===== Source data
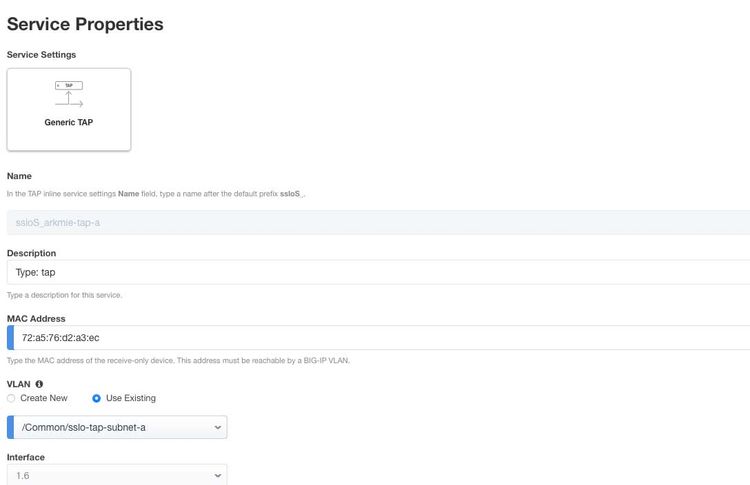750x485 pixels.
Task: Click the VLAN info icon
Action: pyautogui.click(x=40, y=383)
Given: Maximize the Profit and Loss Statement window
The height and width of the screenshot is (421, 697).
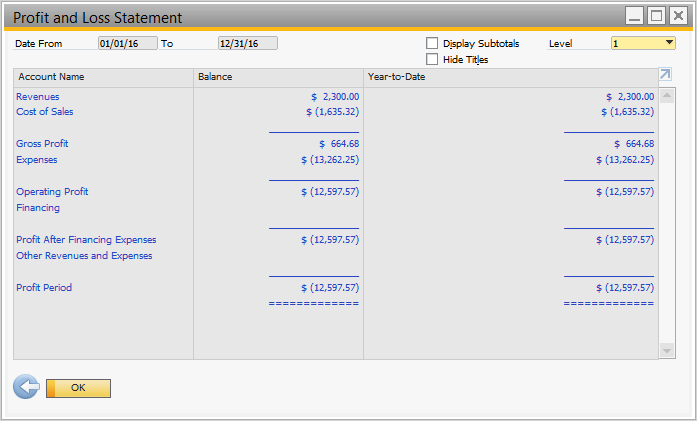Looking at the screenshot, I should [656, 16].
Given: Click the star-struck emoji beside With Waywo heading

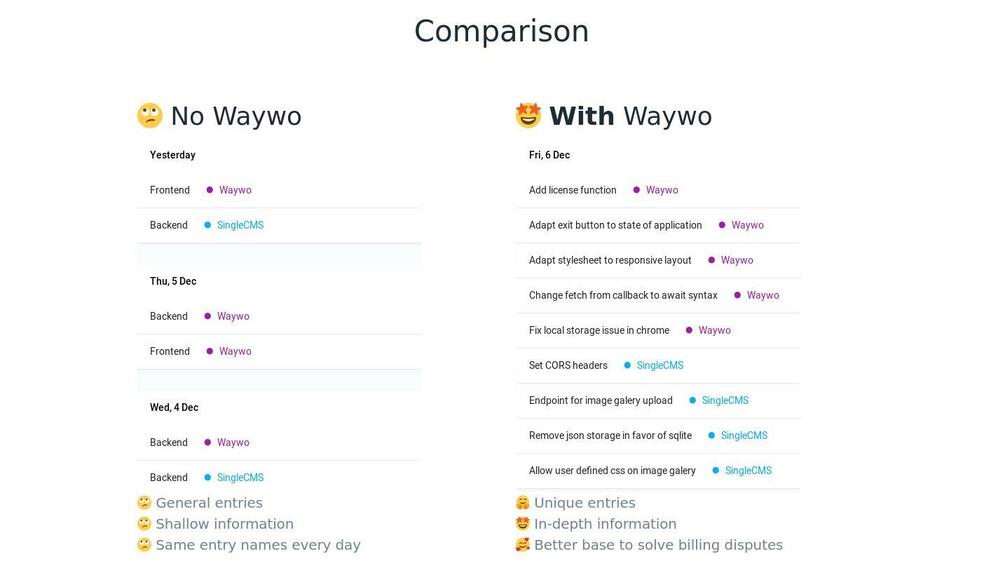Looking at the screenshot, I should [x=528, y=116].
==========
===== Source data
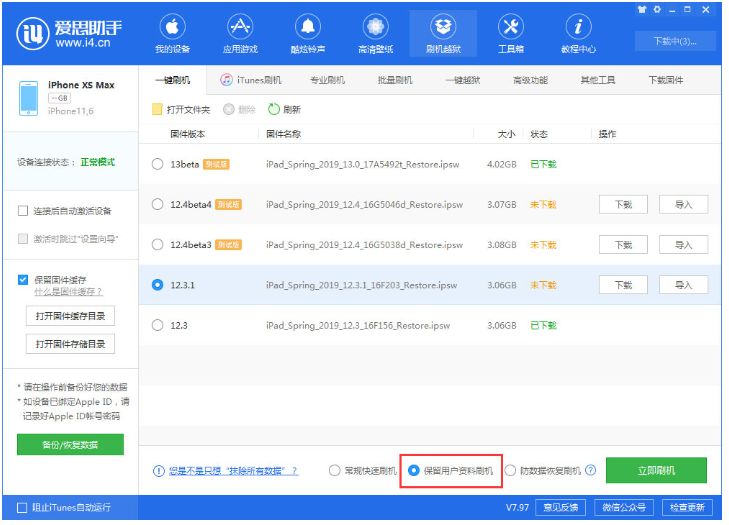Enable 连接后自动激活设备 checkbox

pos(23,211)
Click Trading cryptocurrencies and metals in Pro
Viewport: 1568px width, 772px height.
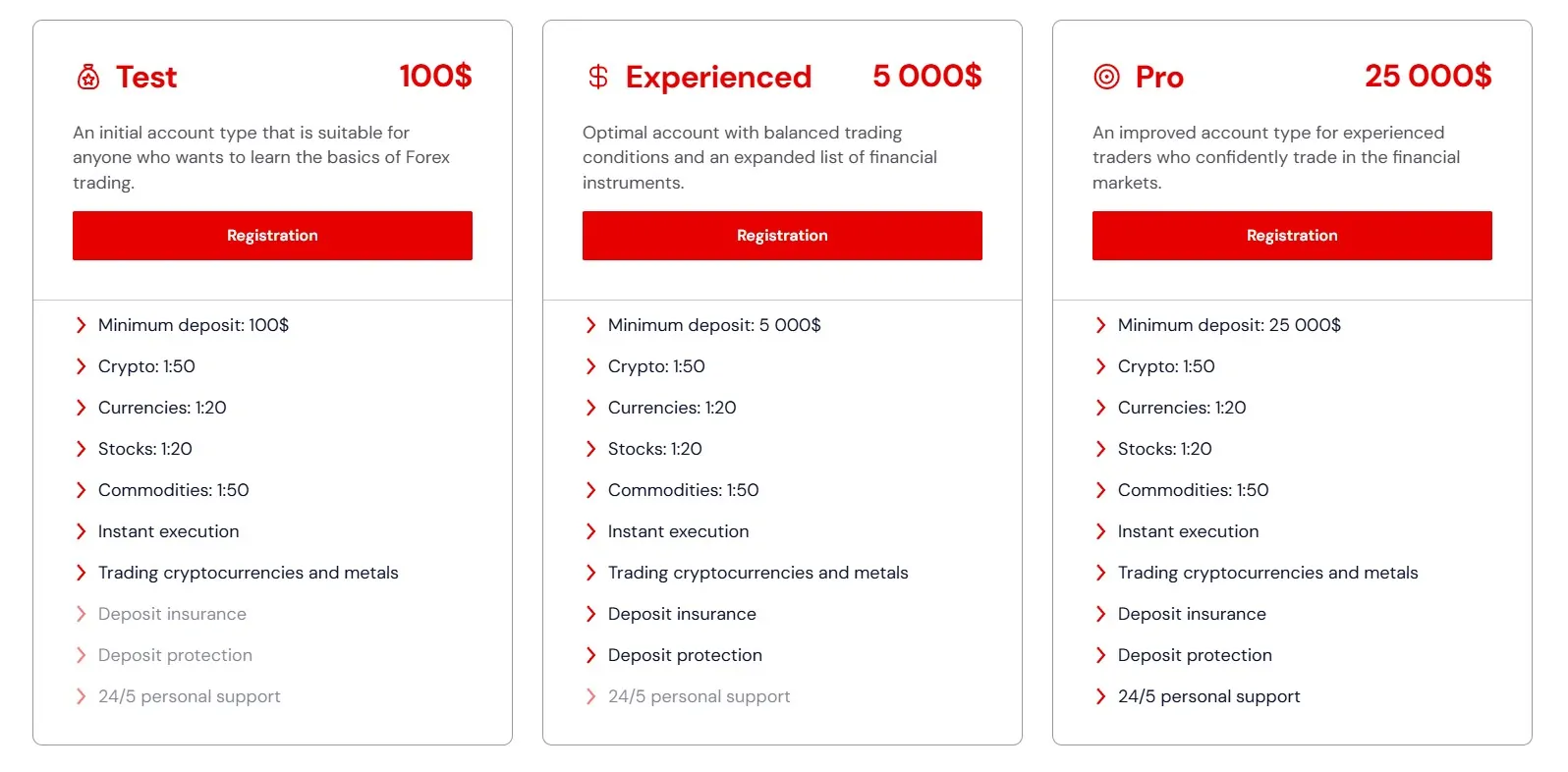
==========
= Aim of the exercise =
With the first line being the one containing "Click Trading cryptocurrencies" and the last line the one containing "Viewport: 1568px width, 772px height.", transcribe exactly the lines above that fall in that range.

= Exercise solution =
Click Trading cryptocurrencies and metals in Pro
Viewport: 1568px width, 772px height.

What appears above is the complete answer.